Cette tentative de récupération s’inscrit dans un contexte où la communication de guerre est devenue un enjeu majeur pour les autorités de transition, désireuses de valoriser la montée en puissance de l’armée nationale. Cependant, les recoupements effectués sur le terrain et la diffusion de détails précis par les canaux rivaux ont rapidement permis de rétablir la vérité. L’armée burkinabè, bien que très active dans la région, n’a pas pris part directement à ce combat spécifique. Abou Zeid Al-Burkinabi a bel et bien été éliminé dans le cadre du conflit hégémonique que se livrent les deux principales entités terroristes du Sahel.

JNIM contre EIS : l’histoire d’une rivalité sanglante

L’affrontement de Bangao et Dorkoye n’est pas un incident isolé, mais le dernier chapitre d’un conflit sanglant qui oppose le JNIM et l’EIS depuis 2019. Bien que partageant des objectifs salafistes-jihadistes globaux et la volonté de déstabiliser les États de la région, les deux mouvements divergent radicalement sur les plans doctrinal, tactique et stratégique.

  • Divergence idéologique : Le JNIM, fidèle à la direction centrale d’Al-Qaïda, privilégie une approche pragmatique visant à s’ancrer localement, parfois en négociant avec des leaders communautaires. À l’opposé, l’EIS applique une doctrine d’une extrême violence, caractérisée par le takfirisme (excommunication généralisée) et des massacres indiscriminés de civils considérés comme « déloyaux ».
  • Lutte pour les ressources : Dans l’ensemble de la zone Sahel, le contrôle des routes de contrebande, des sites d’orpaillage artisanal et des axes de transhumance représente une source de financement essentielle. Les deux groupes se disputent sans relâche ces zones stratégiques pour leurs revenus.
  • Historique des hostilités : Dès 2020, des combats d’une rare intensité avaient éclaté dans le Gourma malien et la région du Liptako, entraînant des centaines de pertes dans les deux camps. En 2022 et 2023, les confrontations dans la région de Ménaka au Mali et dans le nord du Burkina Faso avaient atteint le niveau de véritables batailles rangées, impliquant des centaines de combattants équipés de véhicules armés et d’armes lourdes.
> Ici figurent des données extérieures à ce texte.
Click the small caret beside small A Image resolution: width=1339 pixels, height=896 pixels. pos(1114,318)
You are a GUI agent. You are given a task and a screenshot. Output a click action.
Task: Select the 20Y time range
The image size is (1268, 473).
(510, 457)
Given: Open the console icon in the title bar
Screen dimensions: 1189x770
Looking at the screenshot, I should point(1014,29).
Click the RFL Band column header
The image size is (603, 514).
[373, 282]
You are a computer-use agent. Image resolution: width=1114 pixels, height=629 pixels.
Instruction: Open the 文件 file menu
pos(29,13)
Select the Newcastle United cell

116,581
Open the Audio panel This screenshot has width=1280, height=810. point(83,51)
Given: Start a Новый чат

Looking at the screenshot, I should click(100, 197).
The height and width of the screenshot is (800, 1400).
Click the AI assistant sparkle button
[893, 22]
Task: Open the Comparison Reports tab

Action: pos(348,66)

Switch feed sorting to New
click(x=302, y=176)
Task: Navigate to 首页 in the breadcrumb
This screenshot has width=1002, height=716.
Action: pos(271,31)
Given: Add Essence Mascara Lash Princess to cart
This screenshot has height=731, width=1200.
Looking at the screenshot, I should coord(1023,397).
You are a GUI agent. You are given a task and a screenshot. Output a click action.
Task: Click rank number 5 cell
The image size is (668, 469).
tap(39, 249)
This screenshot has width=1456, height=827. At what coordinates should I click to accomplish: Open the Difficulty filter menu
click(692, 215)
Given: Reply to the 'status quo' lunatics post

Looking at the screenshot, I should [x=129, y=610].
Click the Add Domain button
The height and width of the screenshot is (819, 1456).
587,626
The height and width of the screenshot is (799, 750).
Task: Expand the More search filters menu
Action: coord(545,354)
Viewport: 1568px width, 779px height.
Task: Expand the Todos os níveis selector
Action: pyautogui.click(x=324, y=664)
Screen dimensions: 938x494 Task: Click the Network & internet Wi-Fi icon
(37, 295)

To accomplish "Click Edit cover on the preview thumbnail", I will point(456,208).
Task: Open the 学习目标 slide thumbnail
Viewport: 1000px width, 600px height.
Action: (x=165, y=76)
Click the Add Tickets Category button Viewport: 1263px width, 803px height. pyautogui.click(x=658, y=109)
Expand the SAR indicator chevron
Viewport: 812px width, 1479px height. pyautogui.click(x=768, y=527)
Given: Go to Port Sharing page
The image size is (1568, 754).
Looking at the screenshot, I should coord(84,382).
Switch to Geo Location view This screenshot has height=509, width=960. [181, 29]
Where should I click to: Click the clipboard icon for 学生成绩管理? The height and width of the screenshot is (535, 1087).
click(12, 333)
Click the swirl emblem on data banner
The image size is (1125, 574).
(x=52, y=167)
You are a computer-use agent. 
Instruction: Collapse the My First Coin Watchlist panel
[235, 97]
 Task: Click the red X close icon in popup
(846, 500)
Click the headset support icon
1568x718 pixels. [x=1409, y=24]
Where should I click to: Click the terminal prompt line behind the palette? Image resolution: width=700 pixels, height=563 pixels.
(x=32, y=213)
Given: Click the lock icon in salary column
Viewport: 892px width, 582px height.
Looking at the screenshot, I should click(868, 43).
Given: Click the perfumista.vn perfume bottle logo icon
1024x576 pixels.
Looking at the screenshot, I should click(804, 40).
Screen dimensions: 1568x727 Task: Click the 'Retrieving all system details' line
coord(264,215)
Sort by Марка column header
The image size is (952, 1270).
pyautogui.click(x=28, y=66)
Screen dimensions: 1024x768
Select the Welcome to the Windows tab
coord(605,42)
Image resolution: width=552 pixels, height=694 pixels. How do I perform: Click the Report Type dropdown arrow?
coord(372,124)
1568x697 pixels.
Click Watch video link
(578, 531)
La confrontation du 17 août prouve que, malgré la pression exercée par les forces gouvernementales de la région, la haine profonde entre ces deux factions demeure intacte.

Recomposition sécuritaire et défis pour les populations

La mort d’Abou Zeid Al-Burkinabi aux mains du JNIM pourrait temporairement altérer l’équilibre des forces dans la province du Séno. En éliminant un chef de premier plan de l’EIS, le JNIM cherche à affirmer sa prééminence territoriale et à évincer définitivement son concurrent des zones frontalières cruciales.

Pour les populations civiles du Séno, cette guerre intestine entre groupes armés n’offre que peu de répit. Si ces affrontements affaiblissent mutuellement les capacités des terroristes, ils exposent également les habitants à des représailles croisées et à une insécurité constante. L’élimination de cadres terroristes par leurs propres rivaux souligne la complexité du paysage sécuritaire au Sahel, où la défaite d’une faction ne fait souvent que renforcer une autre, tout aussi menaçante.

La mort d’Abou Zeid Al-Burkinabi marque une étape significative dans la guerre d’usure que se livrent les groupes terroristes au Burkina Faso. Loin du récit officiel d’une victoire militaire directe, cet événement rappelle que le Sahel est le théâtre d’un conflit multidimensionnel, où la dynamique intra-jihadiste joue un rôle aussi crucial que les opérations des forces armées. Pour les observateurs et les acteurs de la région, l’analyse de ces divisions internes reste un élément fondamental pour comprendre la trajectoire sécuritaire du Burkina Faso et la Sahel actualité.